_Text excerpt:_
┄┄┄┄┄┄┄┄┄┄┄┄┄┄┄┄┄┄┄┄
Today is World AIDS Day, dedicated to the continuing awareness of AIDS. The observance of World AIDS Day has spawned the Day Without Art, dedicated to raising AIDS awareness through artistic means (including, as the name implies, refraining from art). The Day Without Art, in turn, has spawned the Day Without Weblogs, a day in which participating weblogs "go dark" for a day, or feature a day of exclusively AIDS-themed content.
Today, the Laboratorium isn't featuring a DW^2 banner. It's not turning black. It's not deleting all the "regular" content. It's not running a long series of links to AIDS news, stories, and commentary. In short, the Lab today is just like the Lab any other day, except that today I'm writing about AIDS. The Lab, as it has come to understand itself, is a place for discussion and commentary, a way for me to say things that I think need to be said. For all the symbolism of silence, my contribution to the world here at the Lab has always been communication. And that's what I think the Lab's contribution to AIDS awareness can and must be: to keep talking, to not just shut up about things we already know about, but instead to try and pull AIDS into the context of everything else we talk about.
┄┄┄┄┄┄┄┄┄┄┄┄┄┄┄┄┄┄┄┄
_Your tasks:_
1. Reproduce word for word the portion of the World AIDS Day passage that begins at the words "Today, the Laboratorium" and stops after "we talk about.".
2. Continue the World AIDS Day passage from its last sentence with the next part of the text.

Stored data:
┄┄┄┄┄┄┄┄┄┄┄┄┄┄┄┄┄┄┄┄
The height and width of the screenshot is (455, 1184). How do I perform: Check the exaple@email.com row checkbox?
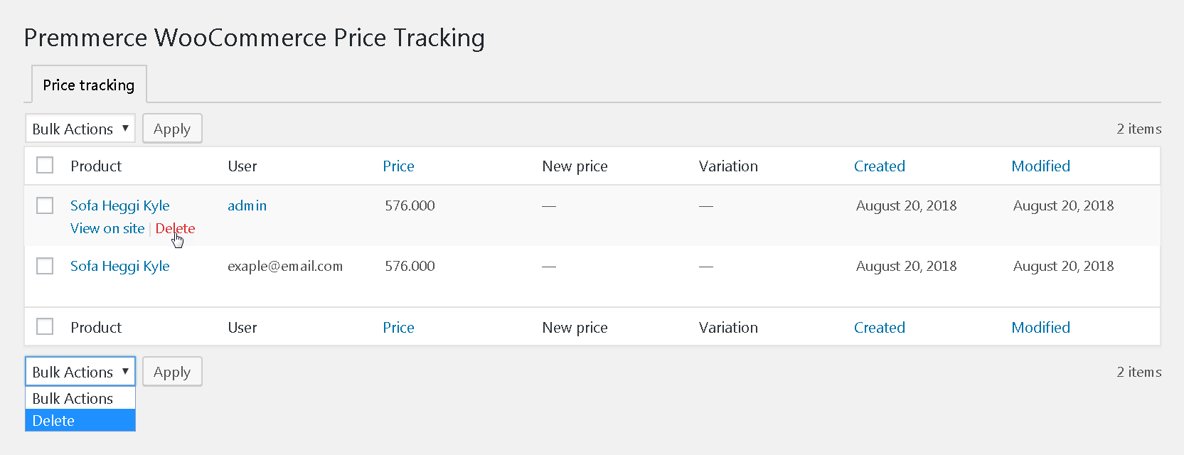tap(45, 266)
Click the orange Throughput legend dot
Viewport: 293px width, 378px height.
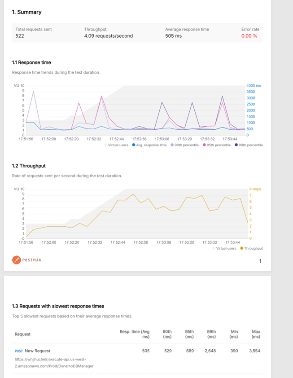[x=242, y=248]
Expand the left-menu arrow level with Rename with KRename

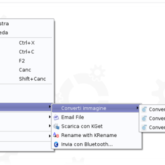[50, 136]
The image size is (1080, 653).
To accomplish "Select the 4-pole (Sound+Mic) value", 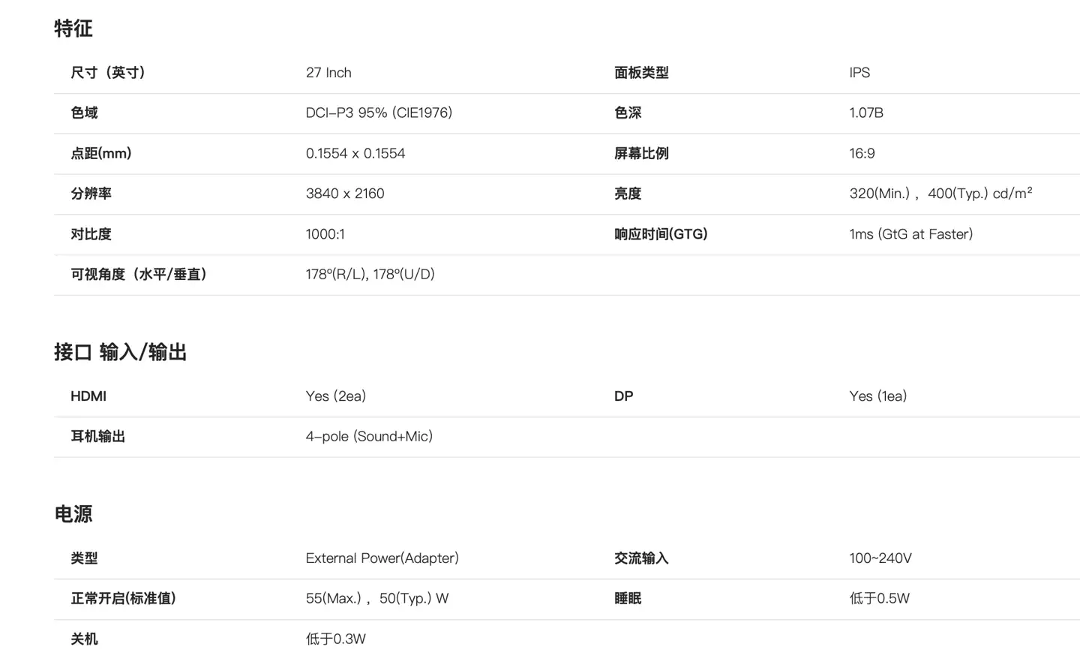I will [x=369, y=436].
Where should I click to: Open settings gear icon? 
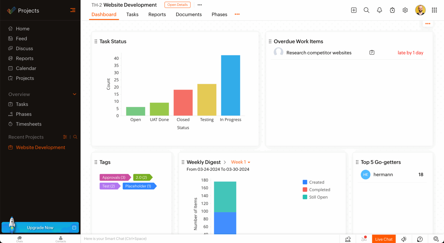405,10
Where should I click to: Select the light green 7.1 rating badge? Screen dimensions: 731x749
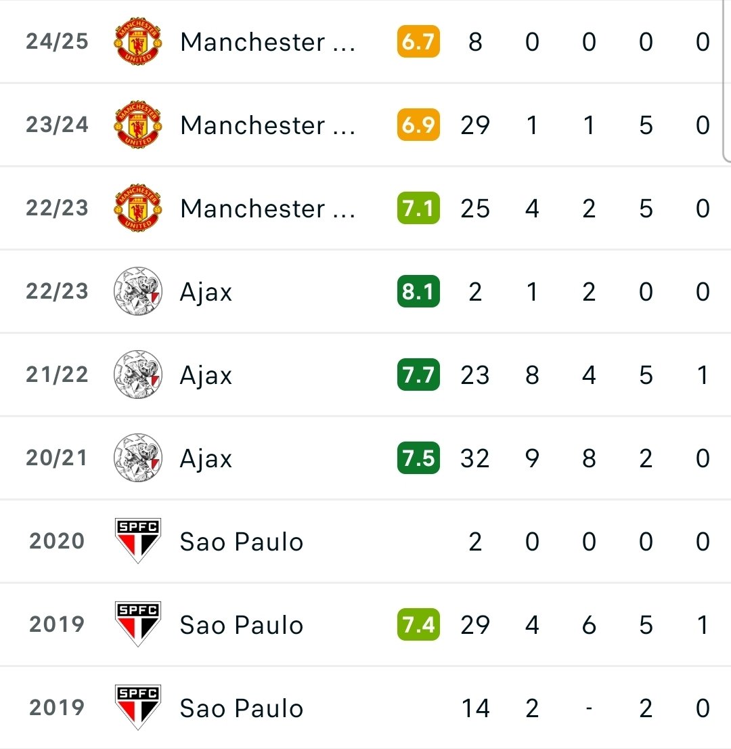[x=418, y=208]
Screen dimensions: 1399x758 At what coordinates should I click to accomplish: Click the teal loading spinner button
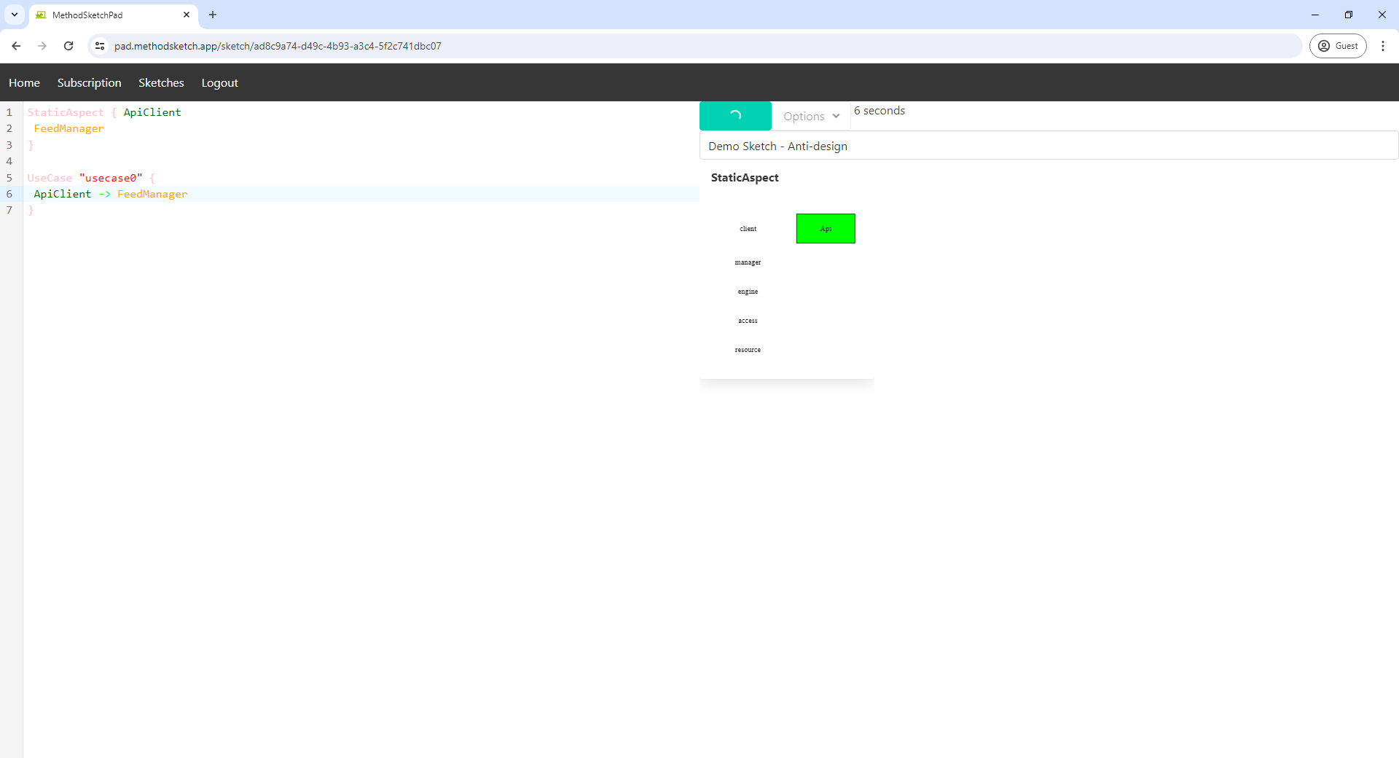(x=735, y=116)
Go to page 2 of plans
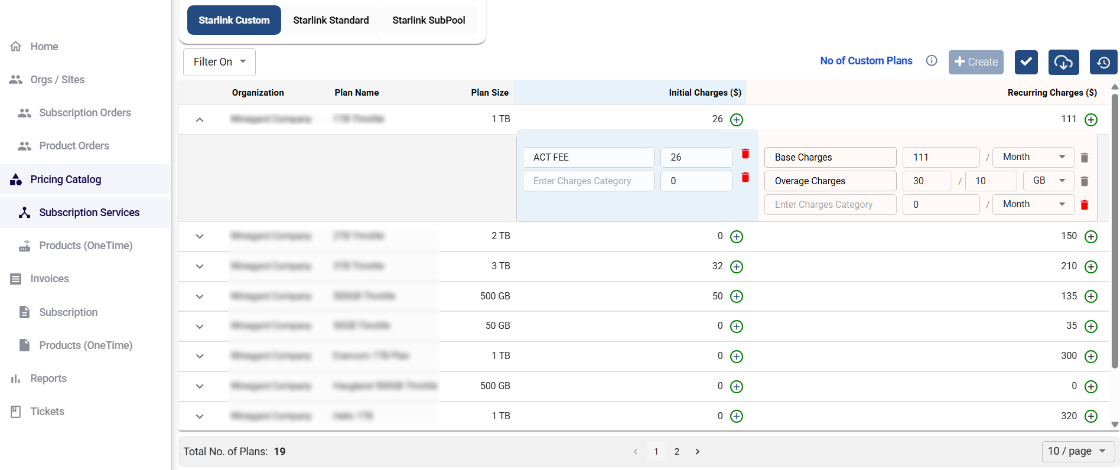This screenshot has width=1120, height=470. coord(677,452)
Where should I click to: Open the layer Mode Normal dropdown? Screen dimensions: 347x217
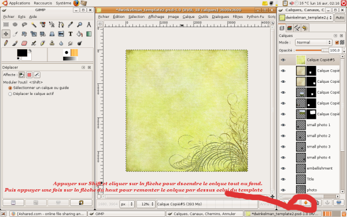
┄┄┄┄┄┄┄┄┄┄┄┄┄┄┄┄┄┄┄┄
_Expected outputs:_
1.
Today, the Laboratorium isn't featuring a DW^2 banner. It's not turning black. It's not deleting all the "regular" content. It's not running a long series of links to AIDS news, stories, and commentary. In short, the Lab today is just like the Lab any other day, except that today I'm writing about AIDS. The Lab, as it has come to understand itself, is a place for discussion and commentary, a way for me to say things that I think need to be said. For all the symbolism of silence, my contribution to the world here at the Lab has always been communication. And that's what I think the Lab's contribution to AIDS awareness can and must be: to keep talking, to not just shut up about things we already know about, but instead to try and pull AIDS into the context of everything else we talk about.

2.
This approach harbors a political point about AIDS, too. The public history of AIDS in the last two decades has been a refusal to talk, an unwillingness to make connections. AIDS has been the Other, a disease affecting Them. And when They died, well, their voices went silent and something went missing. So We fall silent too, for a moment to commemorate Them, but when the conversation resumes, Their voices are gone from it and if the conversation is otherwise unchanged, then we have truly lost and AIDS has won. Awareness isn't just about commemoration. It's about medical research. It's about people continuing to live their lives HIV+. It's about Third World public health crises that transcend AIDS itself. It's about speaking to misinformation and fear. It's about the living, continuing, conversation, about learning what can and cannot be done and at what cost.
Silence is a powerful symbol. But I think its greatest symbolic power is to remind us of the necessity of speech.
Keep talking. Speak to me. Speak my language.